Reproduce the rows from the line containing "Where should I" through the end of the rows, substituting "badge" for "shield" and leaving everything else unchanged. Omit the pictures from your answer.

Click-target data
- - -
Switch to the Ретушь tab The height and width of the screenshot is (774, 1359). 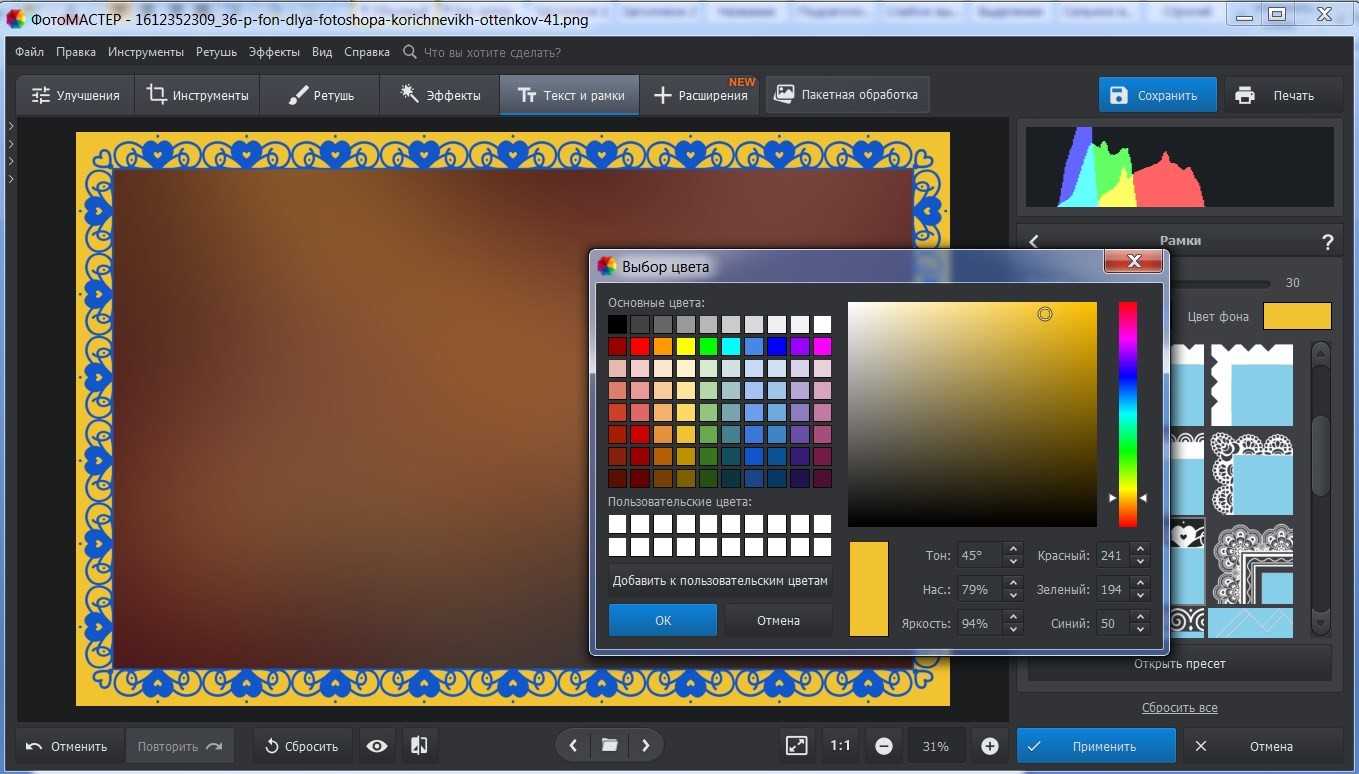321,96
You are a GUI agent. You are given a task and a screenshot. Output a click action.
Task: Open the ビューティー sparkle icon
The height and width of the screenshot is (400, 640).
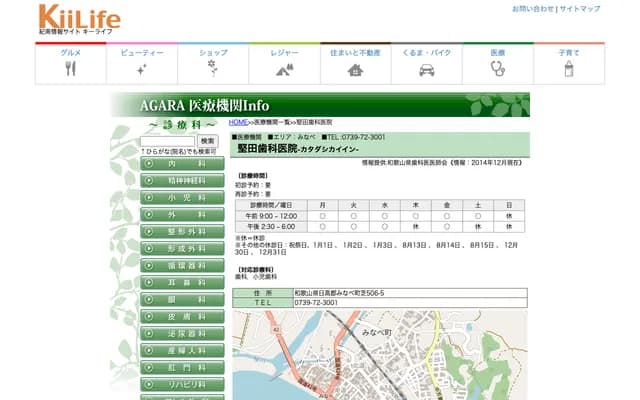[x=142, y=69]
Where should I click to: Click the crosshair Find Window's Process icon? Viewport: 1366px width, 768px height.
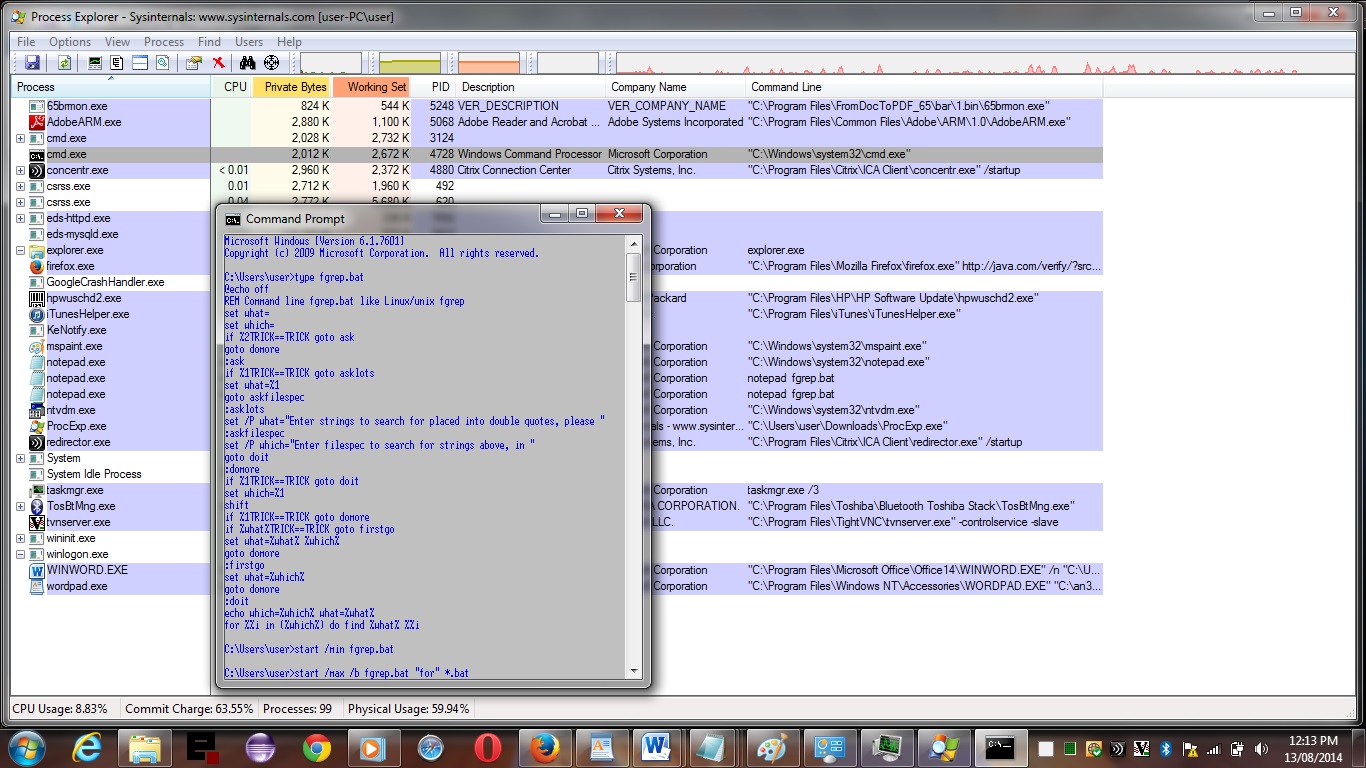(x=271, y=63)
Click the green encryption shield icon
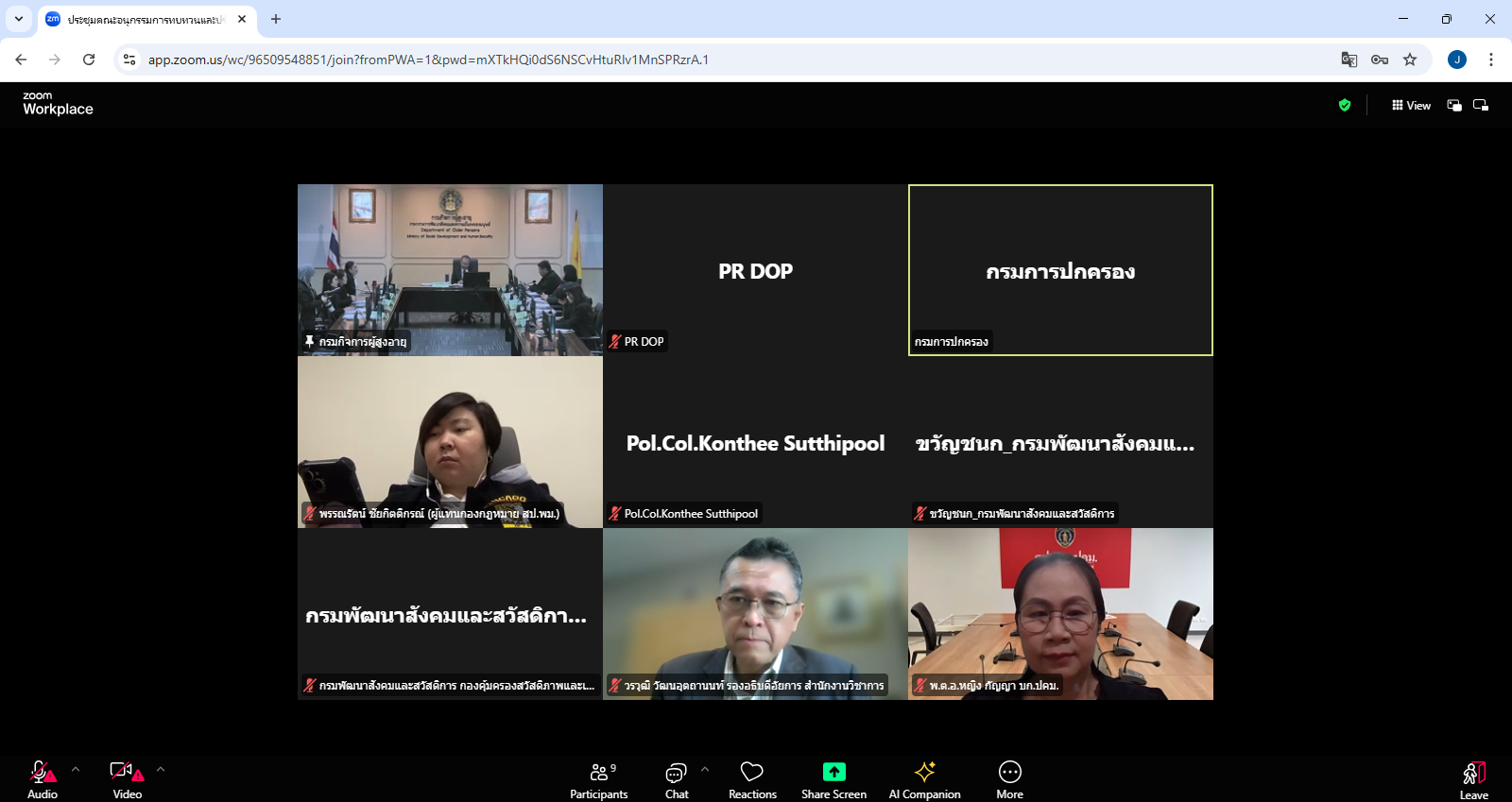 1345,106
- - -
* **Solution for this problem**:
Where should I click to: Click the crosshair Find Window's Process icon? Viewport: 1366px width, 768px height.
(x=271, y=63)
Click the green encryption badge icon
 1345,106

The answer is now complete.